It’s becoming more and more evident that unlocking the immune system’s full potential to eliminate cancer requires knowing the right combination to that lock. In a series of talks during day two at the annual meeting of the American Society of Clinical Oncology in Chicago, cancer doctors reported making some significant headway in treating patients with combinations of multiple immunotherapy drugs that target different molecular pathways involved in immune system activation and regulation.

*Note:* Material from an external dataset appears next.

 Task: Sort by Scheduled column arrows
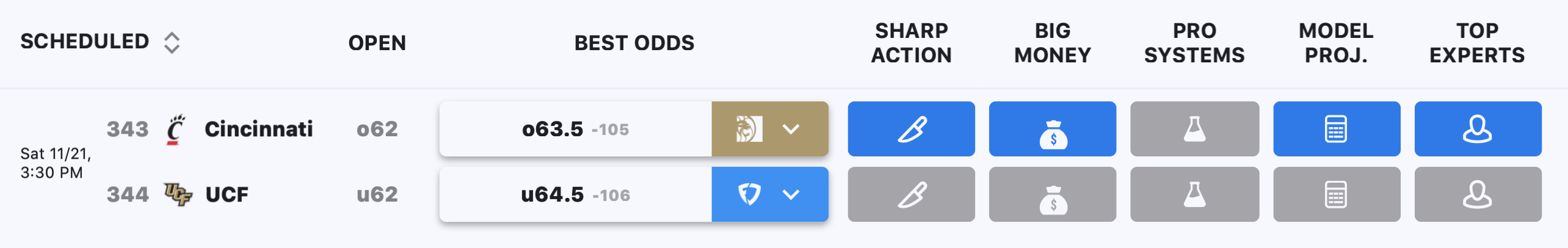(x=172, y=43)
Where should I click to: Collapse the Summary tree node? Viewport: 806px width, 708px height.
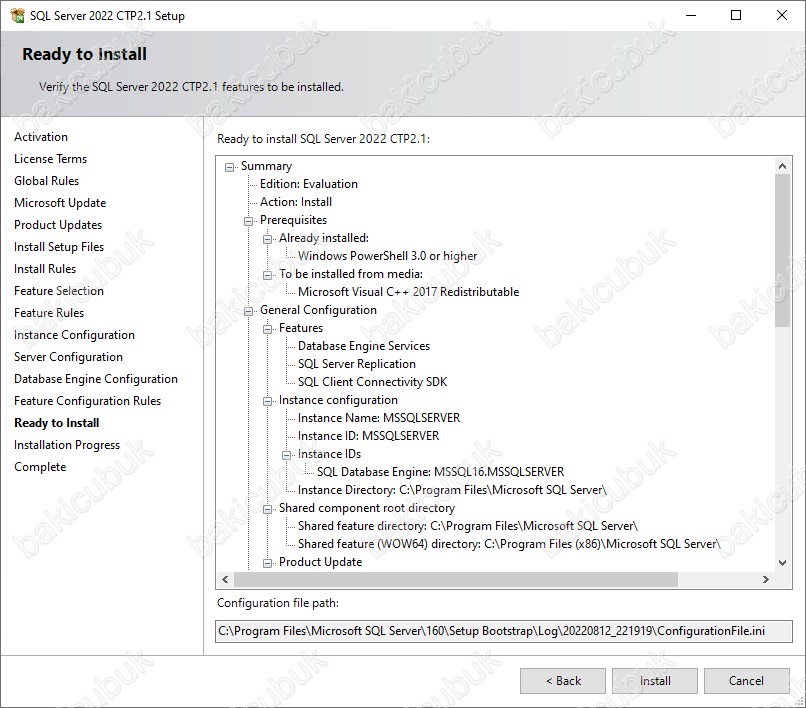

Robert Vonderheide, MD, PhD, of the University of Pennsylvania and a member of CRI’s Scientific Advisory Council, opened the Saturday morning session by describing differences in effectiveness in treating “hot” or immunologically active tumors versus “cold” or immunologically inactive tumors. He noted that, although single-agent checkpoint blockade immunotherapy has produced incredible responses in patients with tumors that have already been infiltrated by the immune system’s cancer-fighting T cells, these monotherapies haven’t worked in tumors that lack this T cell infiltration. To promote a strong anti-tumor immune response in “cold” tumors, Vonderheide discussed, we must use combinations of drugs that target non-redundant mechanisms of immune activation. He also spoke of the importance of biomarkers, molecular signals that may help oncologists figure out which patients are likely to respond to these combinations, and which aren’t.

Scott J. Antonia, MD, PhD, of the H. Lee Moffitt Cancer Center and Research Institute, presented the first new data of the morning that showed how the combination of the immune checkpoint inhibitors nivolumab (anti-PD-1) and ipilimumab (anti-CTLA-4) was more effective in treating patients with small cell lung cancer (SCLC), and led to response rates that were nearly double those achieved with nivolumab alone. Antonia, along with Julie Brahmer, MD, also used this combination in treating patients with non-small cell lung cancer (NSCLC). These trials will be discussed more in depth in our next post.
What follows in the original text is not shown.